**What the task requires**
Using the listing below, output only the lines from the one that contains "Given: Expand the 万人之敌 skill row" through the one that contains "Task: Toggle the Is It In Court switch", inclusive, exactly as given and without images.

**The input**
☆ ☆ ☆ ☆
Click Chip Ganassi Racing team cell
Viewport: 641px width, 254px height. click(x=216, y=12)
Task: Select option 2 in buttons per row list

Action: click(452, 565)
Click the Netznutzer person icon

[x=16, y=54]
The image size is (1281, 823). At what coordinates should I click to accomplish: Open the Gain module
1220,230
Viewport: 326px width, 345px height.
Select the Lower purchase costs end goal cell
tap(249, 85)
☆ ☆ ☆ ☆
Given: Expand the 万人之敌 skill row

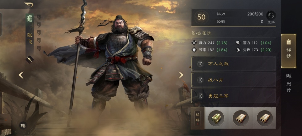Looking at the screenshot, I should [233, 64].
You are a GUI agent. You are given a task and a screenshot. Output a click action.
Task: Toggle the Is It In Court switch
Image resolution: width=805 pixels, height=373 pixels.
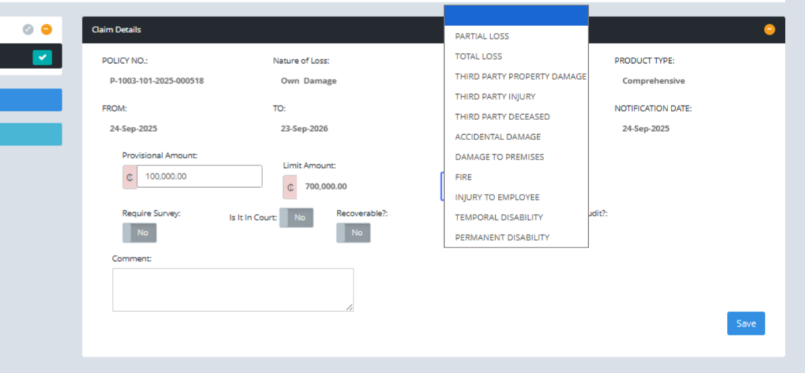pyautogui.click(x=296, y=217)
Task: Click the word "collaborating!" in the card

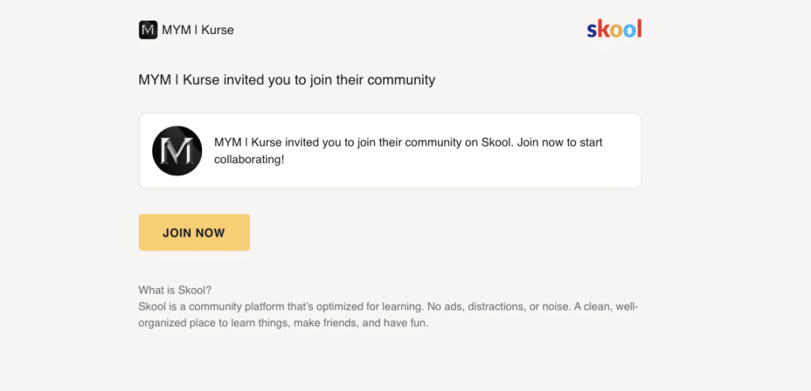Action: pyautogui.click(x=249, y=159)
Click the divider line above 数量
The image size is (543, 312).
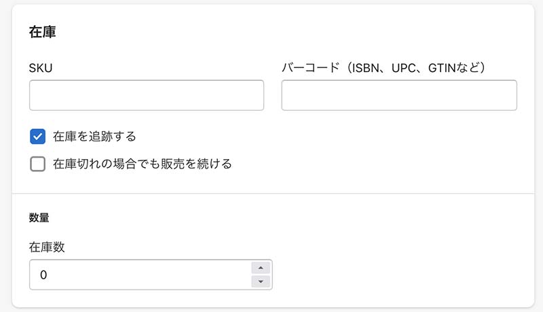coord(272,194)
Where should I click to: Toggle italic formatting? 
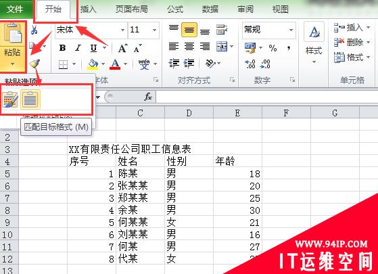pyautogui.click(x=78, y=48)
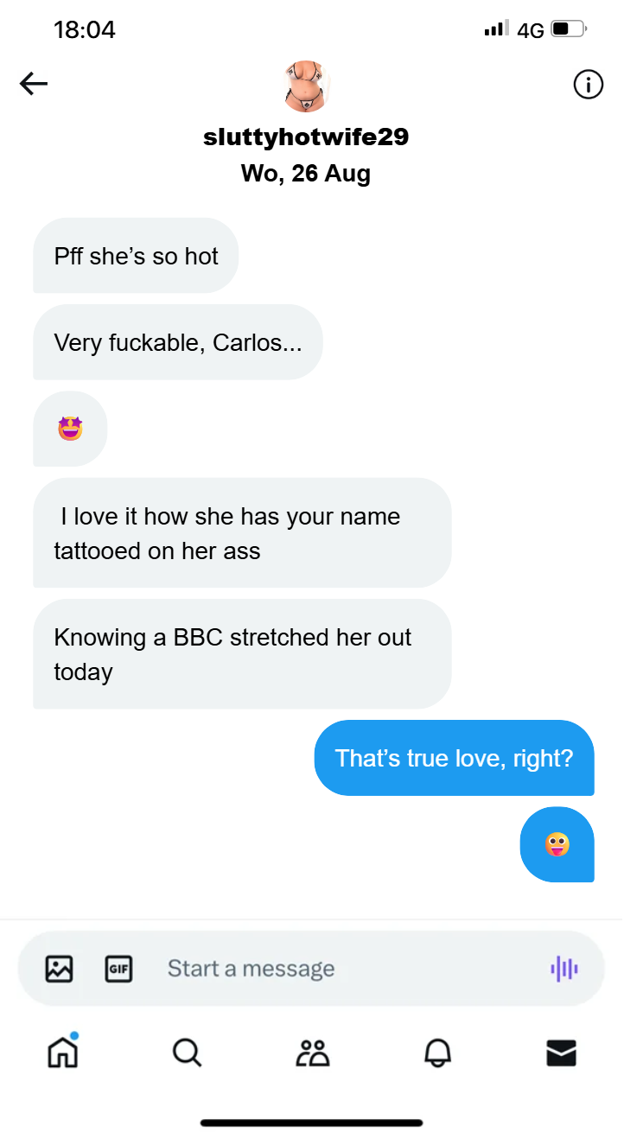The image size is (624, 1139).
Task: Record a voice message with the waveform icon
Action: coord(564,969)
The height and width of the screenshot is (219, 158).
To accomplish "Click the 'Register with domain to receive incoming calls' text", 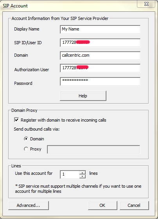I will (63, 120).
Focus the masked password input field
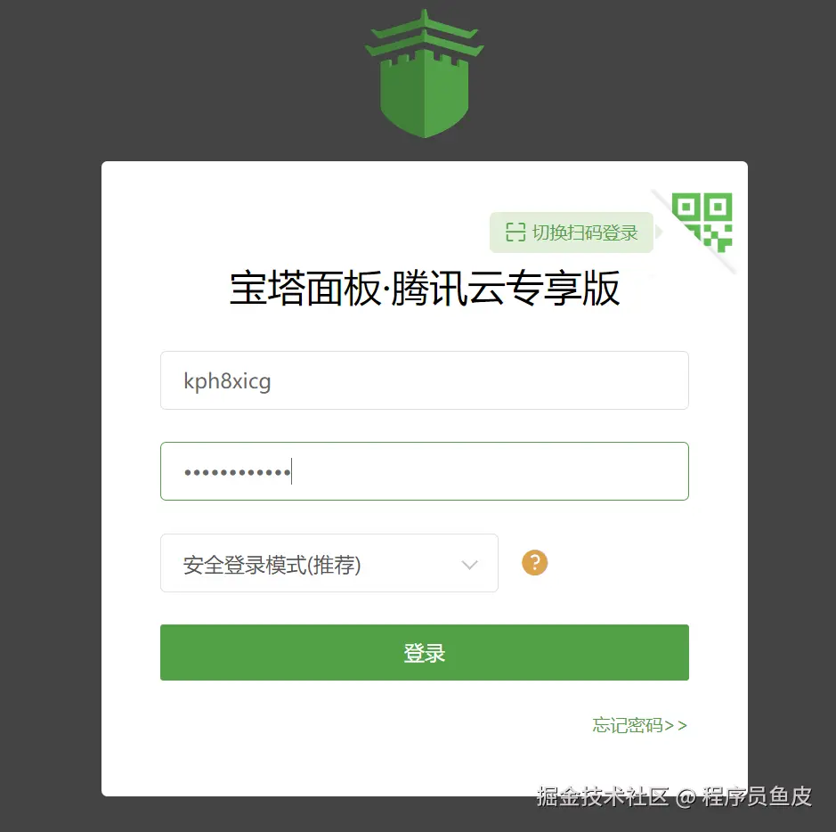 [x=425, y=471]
☆ ☆ ☆ ☆
**Written answer**
Given: Expand the 万人之敌 skill row

Looking at the screenshot, I should [233, 64].
You are a GUI agent. You are given a task and a screenshot. Output a click action.
Task: Toggle the Is It In Court switch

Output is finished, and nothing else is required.